One of the most difficult challenges that people often face when cleaning their home doesn’t actually have to do with dust, dirt or grime. The chief culprit that can lead people to feeling overworked and overwhelmed when it comes to house cleaning is actually clutter. Clutter is a problem that tends to start small and quickly balloon into a larger problem. Maybe the kids didn’t put their toys away after playtime. Maybe you left papers on a desk assuming you would get to them later and never did. Before you know it, it feels like you’re trapped under a mountain of clutter that you just can’t seem to get rid of. There are a few key techniques that you can use to unclutter the home today.

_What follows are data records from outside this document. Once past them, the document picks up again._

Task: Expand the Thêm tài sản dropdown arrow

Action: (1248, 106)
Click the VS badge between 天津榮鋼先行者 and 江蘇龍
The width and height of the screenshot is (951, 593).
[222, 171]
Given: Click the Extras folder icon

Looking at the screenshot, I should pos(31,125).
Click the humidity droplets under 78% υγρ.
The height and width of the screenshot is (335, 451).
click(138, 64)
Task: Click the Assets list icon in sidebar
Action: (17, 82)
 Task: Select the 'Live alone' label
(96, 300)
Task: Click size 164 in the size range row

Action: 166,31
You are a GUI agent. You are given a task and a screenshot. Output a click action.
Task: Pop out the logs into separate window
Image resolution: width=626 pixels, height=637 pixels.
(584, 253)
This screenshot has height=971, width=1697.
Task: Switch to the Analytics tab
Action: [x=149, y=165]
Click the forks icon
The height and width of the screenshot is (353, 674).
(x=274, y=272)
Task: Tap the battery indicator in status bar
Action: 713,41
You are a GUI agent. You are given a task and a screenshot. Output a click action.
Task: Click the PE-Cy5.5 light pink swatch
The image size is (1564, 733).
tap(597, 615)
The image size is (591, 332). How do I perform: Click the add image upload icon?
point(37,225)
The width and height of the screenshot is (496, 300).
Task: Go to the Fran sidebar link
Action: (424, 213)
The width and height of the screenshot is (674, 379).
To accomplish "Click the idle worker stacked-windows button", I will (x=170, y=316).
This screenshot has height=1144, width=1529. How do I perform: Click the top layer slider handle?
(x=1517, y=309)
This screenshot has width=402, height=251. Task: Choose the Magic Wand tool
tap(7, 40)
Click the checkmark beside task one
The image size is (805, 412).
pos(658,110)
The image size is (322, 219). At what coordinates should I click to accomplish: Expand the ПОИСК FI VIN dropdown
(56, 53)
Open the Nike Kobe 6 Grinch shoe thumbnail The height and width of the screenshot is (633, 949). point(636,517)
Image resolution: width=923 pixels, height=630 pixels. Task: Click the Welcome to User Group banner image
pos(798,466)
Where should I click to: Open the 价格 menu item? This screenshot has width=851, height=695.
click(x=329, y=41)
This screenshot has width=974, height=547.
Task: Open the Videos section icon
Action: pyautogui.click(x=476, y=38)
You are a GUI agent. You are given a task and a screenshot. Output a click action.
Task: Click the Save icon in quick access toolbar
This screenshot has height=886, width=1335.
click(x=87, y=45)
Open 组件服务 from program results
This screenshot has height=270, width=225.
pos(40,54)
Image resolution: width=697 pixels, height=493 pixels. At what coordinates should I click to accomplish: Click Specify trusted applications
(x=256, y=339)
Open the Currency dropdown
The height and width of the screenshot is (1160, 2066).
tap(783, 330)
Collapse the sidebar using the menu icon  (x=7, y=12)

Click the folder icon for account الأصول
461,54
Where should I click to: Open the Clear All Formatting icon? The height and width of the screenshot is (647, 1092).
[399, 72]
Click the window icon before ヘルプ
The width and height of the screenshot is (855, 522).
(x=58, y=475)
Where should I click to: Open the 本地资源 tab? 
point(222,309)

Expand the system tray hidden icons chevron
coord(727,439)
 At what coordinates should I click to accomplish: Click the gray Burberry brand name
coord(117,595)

One of the absolute best ways to unclutter the home involves taking a series of steps to prevent clutter from occurring in the first place. In all areas of the home where clutter is initially created, it’s usually tied directly to taking things out of their normal resting places and failing to put them away. If you’re going through important business files in the office, for example, you may soon find yourself under a mountain of paperwork. Getting in the habit of only keeping things “out” for exactly as long as you’re using them before putting them away again will dramatically reduce the amount of clutter you’re dealing with overall. While you are going through these items it also helps to toss what is no longer needed

You can even turn this technique into a fun learning experience for young kids. If some of your clutter problems have to do with too many toys that aren’t getting put away, for example, make sure you teach kids to put toys away once they are done playing with it. The amount of time it takes to remove a toy from the shelf and put it back again are identical, even though those are two separate actions.

Another way to unclutter the home involves making sure that every item has a “home” so that you can put things back where they belong. If you’re dealing with too much stuff and do not seem to have the space for everything begin decluttering in small amounts. Keep the items that you need, use regularly and love and make room by donating, recycling or tossing the things you no longer need, replaced with a newer model or outgrew.